Ghana’s fixed income market posted its strongest quarterly performance in years during the first three months of 2026, but the headline surge masks a widening divide between a thriving government securities market and a corporate bond segment that remains structurally thin and dominated by a single quasi-sovereign issuer.
Data from the Ghana Fixed Income Market (GFIM) show that total traded volume reached 114.39 billion units in the first quarter of 2026, nearly doubling from 59.24 billion units recorded in the same period a year earlier. Total trade value climbed to GH¢103.57 billion from GH¢48.19 billion, reflecting both improved liquidity and a sharp increase in average transaction size. March alone accounted for 35.8 billion units valued at GH¢32.6 billion, compared with 20.2 billion units and GH¢16.3 billion in March 2025.
The number of market trades rose to 138,925 in the quarter, up from 132,808 a year earlier, though the modest rise in transaction count relative to the near-doubling of volumes suggests the recovery has been driven by larger institutional trades rather than a broad expansion in market participation.
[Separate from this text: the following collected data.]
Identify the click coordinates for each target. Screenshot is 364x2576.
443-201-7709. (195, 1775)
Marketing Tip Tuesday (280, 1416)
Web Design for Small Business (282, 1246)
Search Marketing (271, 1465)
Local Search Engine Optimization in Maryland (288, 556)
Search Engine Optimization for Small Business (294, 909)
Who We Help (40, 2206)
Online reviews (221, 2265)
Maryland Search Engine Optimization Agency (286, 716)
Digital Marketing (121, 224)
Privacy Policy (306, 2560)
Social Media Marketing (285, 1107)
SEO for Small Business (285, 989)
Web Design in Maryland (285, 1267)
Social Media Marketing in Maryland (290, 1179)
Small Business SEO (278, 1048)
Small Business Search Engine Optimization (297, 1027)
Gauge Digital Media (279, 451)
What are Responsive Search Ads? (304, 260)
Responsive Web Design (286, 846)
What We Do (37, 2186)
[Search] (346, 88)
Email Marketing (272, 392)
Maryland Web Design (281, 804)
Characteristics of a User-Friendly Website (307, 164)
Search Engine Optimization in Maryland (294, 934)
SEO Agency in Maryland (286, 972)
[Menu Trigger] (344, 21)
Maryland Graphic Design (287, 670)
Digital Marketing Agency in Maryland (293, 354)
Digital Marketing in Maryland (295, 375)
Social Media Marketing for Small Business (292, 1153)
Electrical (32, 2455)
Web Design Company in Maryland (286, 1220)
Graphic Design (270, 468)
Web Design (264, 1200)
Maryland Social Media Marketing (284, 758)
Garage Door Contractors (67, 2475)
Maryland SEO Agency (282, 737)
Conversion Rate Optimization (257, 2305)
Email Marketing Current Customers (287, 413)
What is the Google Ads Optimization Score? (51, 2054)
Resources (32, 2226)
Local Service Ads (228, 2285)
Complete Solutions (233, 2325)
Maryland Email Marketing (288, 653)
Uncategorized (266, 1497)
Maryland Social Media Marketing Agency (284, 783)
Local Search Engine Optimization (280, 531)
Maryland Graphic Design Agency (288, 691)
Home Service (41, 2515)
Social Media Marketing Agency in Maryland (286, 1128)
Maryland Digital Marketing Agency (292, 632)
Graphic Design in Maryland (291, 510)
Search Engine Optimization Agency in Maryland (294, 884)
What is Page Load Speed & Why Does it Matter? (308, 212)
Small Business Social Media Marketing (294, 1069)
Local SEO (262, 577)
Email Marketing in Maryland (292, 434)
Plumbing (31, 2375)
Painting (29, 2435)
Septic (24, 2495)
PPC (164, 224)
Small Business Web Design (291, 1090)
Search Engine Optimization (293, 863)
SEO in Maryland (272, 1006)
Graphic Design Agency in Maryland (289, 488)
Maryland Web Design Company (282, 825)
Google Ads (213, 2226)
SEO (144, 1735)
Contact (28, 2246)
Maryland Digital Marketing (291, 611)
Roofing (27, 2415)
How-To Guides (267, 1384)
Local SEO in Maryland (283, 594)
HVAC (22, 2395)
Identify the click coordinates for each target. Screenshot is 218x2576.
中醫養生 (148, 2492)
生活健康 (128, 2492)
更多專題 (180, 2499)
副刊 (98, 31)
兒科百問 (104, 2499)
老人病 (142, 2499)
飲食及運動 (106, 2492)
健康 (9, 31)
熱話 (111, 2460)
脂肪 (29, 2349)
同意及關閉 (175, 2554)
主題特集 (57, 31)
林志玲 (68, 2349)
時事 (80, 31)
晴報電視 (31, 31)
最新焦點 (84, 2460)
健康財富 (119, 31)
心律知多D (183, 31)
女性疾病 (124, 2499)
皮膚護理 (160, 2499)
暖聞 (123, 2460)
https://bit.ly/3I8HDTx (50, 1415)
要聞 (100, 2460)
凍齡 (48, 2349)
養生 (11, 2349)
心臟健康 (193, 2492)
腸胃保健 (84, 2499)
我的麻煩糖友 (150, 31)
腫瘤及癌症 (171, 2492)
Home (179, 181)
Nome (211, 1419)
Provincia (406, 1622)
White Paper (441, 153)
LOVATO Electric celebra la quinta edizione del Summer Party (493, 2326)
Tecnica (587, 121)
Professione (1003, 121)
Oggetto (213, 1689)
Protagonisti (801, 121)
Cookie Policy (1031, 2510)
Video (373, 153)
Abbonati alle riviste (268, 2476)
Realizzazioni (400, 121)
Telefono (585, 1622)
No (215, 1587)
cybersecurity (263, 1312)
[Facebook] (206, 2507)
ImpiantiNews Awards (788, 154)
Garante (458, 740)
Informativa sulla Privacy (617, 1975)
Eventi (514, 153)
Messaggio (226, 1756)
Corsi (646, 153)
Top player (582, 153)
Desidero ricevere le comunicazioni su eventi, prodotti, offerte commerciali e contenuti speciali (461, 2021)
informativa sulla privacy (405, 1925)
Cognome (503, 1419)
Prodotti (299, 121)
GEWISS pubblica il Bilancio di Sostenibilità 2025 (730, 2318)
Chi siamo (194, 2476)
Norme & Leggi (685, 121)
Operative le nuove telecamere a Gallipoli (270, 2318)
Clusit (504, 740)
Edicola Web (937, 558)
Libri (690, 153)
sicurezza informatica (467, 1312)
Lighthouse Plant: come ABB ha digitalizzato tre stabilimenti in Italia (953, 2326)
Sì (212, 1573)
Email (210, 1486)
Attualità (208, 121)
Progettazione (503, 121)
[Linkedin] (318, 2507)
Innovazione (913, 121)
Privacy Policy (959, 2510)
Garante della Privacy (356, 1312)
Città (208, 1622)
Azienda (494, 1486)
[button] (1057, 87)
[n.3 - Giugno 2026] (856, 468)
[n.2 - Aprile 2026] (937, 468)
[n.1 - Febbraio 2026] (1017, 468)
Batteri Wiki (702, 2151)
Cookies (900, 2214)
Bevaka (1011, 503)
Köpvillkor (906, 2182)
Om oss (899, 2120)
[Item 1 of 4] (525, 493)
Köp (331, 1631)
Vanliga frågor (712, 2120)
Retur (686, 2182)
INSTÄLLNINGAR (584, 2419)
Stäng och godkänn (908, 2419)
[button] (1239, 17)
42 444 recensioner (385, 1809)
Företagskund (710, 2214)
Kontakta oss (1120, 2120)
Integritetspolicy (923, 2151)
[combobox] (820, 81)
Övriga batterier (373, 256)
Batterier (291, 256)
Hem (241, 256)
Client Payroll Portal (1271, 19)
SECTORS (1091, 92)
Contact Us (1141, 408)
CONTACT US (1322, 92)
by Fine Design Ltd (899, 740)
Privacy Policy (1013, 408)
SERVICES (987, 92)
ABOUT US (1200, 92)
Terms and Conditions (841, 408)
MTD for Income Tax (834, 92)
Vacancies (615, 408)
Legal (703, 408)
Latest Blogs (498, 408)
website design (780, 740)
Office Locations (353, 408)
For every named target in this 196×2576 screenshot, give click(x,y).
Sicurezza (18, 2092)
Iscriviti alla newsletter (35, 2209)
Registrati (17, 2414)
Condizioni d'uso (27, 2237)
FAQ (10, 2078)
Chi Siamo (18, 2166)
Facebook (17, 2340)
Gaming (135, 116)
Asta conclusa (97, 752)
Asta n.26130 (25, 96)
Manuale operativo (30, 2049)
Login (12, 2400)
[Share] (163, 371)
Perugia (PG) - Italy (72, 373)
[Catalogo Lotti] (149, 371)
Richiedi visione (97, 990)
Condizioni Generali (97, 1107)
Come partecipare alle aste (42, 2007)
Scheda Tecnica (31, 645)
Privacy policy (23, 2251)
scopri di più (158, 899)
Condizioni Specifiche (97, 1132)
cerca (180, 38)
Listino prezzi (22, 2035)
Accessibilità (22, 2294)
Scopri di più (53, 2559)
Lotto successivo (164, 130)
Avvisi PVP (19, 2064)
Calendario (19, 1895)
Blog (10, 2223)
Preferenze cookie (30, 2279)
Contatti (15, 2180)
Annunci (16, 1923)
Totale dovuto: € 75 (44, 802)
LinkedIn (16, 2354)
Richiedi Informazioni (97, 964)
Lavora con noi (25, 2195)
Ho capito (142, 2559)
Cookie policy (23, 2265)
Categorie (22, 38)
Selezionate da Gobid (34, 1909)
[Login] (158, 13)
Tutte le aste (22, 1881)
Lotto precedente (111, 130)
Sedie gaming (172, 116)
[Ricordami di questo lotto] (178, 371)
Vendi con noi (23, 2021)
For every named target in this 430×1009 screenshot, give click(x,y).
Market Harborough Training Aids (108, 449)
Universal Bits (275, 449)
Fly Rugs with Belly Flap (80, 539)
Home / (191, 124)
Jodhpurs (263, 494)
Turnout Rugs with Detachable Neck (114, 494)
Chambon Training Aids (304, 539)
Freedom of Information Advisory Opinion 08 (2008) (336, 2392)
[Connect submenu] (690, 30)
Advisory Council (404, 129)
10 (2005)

Yields have declined markedly across the curve. Medium- to long-term government bonds now trade between roughly 10 percent and 13 percent, compared with levels above 22 percent a year earlier, reflecting easing inflation and improving macroeconomic sentiment following Ghana’s debt restructuring programme. A newly issued seven-year bond maturing April 2033, carrying a 12.5 percent coupon, attracted GH¢3.14 billion in bids and raised GH¢2.78 billion, with secondary market trading concentrating along the short- to medium-term portion of the curve as investors gradually extended duration.
Analysts at Apakan Securities noted that activity in the final week of March was driven partly by renewed appetite for that new issuance, with turnover reaching a four-week high in a holiday-shortened period.
Corporate bonds lag government securities
Despite the market-wide rebound, the corporate bond segment moved in the opposite direction in relative terms. Corporate securities recorded a traded volume of 595.4 million in March 2026, a decline of 38.32 percent from 965.4 million in March 2025, leaving the segment with just 1.66 percent of total market activity for the month.
For the full quarter, corporate bonds accounted for 2.43 billion in traded volume and GH¢2.44 billion in value across 926 trades. While this represents an increase from 965.4 million in volume and GH¢804.7 million in value recorded in the first quarter of 2025, the segment’s share of overall market activity remained limited, with fewer than 1,000 of the quarter’s 138,925 total trades occurring in corporate paper.
Trading within the corporate segment was heavily concentrated in bonds issued by Ghana Cocoa Board (COCOBOD). The five-year COCOBOD bond alone accounted for 440.6 million in traded volume valued at GH¢428.53 million during March, while its three- and four-year instruments contributed a further 76.1 million and 78.4 million respectively. Other corporate issuers recorded minimal activity: a five-year Bayport Financial bond recorded just 217,000 in volume for the quarter, while an Izwe Savings and Loans instrument changed hands in a single transaction valued at GH¢142,937.50.
As of March 2026, total corporate bonds outstanding on GFIM stood at GH¢8.38 billion. Of that, GH¢7.33 billion, or more than 85 percent, was attributable to COCOBOD alone. The remainder is held by a small number of financial institutions including Letshego Ghana PLC, Bayport Savings and Loans and Kasapreko PLC. Government securities outstanding exceeded GH¢340 billion by comparison.
Analysts point to both demand and supply-side factors. Investors continue to favour sovereign instruments given improved yields and stronger liquidity, while corporate issuers face higher borrowing costs and limited appetite for their paper, discouraging new issuance and entrenching the market’s narrow issuer base.